◆ **DIRECTIONS**
In the records below, find the line containing "Open the Help menu" and restate it and all lines after it exactly, through the last line.

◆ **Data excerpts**
---

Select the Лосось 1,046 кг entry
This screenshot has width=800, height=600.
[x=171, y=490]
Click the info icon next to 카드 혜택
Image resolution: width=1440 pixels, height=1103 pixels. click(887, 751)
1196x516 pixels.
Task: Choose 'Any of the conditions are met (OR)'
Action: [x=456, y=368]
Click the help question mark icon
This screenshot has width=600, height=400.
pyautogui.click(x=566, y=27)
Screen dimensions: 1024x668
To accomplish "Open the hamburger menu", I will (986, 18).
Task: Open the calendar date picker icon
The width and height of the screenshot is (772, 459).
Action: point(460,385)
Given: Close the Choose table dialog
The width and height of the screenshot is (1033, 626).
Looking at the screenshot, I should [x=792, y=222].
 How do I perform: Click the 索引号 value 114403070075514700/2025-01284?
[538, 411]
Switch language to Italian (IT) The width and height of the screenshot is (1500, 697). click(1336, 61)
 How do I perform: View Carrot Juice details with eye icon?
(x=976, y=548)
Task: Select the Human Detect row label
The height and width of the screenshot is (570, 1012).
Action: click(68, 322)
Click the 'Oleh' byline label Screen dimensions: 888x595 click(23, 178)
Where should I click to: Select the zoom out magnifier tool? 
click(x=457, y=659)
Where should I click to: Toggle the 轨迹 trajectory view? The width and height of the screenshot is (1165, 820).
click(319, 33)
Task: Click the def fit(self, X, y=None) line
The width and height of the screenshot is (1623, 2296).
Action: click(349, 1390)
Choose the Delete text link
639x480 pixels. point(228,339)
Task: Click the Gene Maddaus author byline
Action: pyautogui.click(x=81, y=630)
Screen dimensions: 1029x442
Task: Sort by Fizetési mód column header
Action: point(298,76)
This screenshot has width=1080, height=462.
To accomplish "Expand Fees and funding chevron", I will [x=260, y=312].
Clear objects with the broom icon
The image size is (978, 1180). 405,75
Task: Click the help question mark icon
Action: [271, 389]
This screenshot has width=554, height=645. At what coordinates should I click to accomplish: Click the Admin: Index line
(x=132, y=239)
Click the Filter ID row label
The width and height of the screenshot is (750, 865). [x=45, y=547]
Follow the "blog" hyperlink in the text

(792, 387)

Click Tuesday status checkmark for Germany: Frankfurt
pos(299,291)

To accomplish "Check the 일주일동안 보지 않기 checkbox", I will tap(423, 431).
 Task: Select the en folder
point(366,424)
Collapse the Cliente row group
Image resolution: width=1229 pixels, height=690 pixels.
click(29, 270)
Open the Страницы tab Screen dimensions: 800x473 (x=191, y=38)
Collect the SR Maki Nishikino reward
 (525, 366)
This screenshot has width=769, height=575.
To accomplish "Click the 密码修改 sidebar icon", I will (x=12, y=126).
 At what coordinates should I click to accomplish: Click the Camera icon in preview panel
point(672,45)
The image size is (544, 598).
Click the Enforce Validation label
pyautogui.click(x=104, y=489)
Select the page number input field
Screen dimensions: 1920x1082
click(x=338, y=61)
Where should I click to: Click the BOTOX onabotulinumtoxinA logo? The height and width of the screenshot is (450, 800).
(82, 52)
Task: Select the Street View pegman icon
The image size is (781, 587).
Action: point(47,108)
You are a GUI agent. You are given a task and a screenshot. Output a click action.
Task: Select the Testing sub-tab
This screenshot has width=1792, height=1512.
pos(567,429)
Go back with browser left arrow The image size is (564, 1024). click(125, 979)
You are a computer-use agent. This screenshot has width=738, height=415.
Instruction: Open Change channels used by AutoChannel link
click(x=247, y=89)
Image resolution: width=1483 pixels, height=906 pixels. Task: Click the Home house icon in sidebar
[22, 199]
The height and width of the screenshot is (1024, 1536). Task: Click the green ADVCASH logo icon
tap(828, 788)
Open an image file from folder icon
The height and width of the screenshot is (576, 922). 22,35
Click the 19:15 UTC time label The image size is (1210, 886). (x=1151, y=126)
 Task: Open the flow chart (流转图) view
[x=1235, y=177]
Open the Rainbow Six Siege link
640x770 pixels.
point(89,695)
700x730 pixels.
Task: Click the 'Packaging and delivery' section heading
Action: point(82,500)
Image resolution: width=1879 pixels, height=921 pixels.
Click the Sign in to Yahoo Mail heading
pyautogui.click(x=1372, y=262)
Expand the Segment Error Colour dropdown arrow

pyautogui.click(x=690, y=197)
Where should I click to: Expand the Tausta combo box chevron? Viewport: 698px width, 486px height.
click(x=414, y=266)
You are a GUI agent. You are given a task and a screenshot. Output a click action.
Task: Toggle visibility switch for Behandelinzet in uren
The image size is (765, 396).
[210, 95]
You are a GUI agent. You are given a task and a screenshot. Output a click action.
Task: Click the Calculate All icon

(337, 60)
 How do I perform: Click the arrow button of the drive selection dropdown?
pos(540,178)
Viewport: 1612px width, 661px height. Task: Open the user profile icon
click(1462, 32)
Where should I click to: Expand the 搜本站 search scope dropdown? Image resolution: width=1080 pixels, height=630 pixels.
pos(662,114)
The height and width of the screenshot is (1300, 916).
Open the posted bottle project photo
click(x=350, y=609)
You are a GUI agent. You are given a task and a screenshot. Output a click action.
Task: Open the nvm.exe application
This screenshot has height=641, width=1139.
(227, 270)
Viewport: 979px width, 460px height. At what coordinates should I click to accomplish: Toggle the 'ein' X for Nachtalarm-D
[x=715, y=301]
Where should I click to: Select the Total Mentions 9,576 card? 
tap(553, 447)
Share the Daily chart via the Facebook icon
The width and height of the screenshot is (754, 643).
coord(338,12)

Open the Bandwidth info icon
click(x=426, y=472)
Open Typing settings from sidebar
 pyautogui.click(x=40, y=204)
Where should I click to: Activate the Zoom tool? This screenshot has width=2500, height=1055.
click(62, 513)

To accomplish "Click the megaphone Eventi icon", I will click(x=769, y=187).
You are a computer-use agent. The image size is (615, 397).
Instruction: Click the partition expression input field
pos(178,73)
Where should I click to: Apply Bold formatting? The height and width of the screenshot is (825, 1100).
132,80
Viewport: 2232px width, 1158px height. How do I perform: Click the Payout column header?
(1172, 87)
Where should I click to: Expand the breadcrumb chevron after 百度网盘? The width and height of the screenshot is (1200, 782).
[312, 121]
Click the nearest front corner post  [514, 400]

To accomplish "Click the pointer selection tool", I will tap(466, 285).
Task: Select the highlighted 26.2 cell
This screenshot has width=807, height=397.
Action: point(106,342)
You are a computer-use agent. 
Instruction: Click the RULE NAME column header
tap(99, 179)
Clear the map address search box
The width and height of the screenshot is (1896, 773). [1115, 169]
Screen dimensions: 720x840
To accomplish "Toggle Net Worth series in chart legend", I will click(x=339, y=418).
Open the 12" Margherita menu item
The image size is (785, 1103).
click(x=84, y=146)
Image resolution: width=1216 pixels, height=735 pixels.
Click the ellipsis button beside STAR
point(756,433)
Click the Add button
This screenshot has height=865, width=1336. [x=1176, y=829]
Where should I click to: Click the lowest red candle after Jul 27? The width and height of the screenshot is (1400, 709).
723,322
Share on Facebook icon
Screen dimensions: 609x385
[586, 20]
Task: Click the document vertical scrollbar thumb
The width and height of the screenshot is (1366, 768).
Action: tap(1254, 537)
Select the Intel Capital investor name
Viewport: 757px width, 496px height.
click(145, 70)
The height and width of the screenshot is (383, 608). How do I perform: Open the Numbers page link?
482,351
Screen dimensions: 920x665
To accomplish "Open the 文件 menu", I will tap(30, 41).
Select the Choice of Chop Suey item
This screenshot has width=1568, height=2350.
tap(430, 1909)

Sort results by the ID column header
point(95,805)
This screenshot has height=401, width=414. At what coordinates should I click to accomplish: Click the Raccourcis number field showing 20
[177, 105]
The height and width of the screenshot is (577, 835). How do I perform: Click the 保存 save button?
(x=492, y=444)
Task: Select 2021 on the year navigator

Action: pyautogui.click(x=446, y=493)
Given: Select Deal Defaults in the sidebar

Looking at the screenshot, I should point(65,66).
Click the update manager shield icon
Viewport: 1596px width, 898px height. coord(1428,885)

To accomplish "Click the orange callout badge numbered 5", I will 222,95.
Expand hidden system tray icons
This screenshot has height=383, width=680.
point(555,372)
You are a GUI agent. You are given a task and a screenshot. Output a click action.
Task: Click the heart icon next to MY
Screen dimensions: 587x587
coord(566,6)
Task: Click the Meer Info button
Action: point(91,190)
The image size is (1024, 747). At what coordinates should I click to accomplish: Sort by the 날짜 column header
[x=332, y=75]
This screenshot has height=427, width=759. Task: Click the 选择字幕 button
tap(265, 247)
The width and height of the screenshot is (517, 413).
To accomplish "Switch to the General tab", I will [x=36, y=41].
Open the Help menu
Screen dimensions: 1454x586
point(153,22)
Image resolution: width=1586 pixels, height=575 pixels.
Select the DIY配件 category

---

◆ **YOUR SOLUTION**
Open the Help menu
Screen dimensions: 1454x586
point(153,22)
Image resolution: width=1586 pixels, height=575 pixels.
Select the DIY配件 category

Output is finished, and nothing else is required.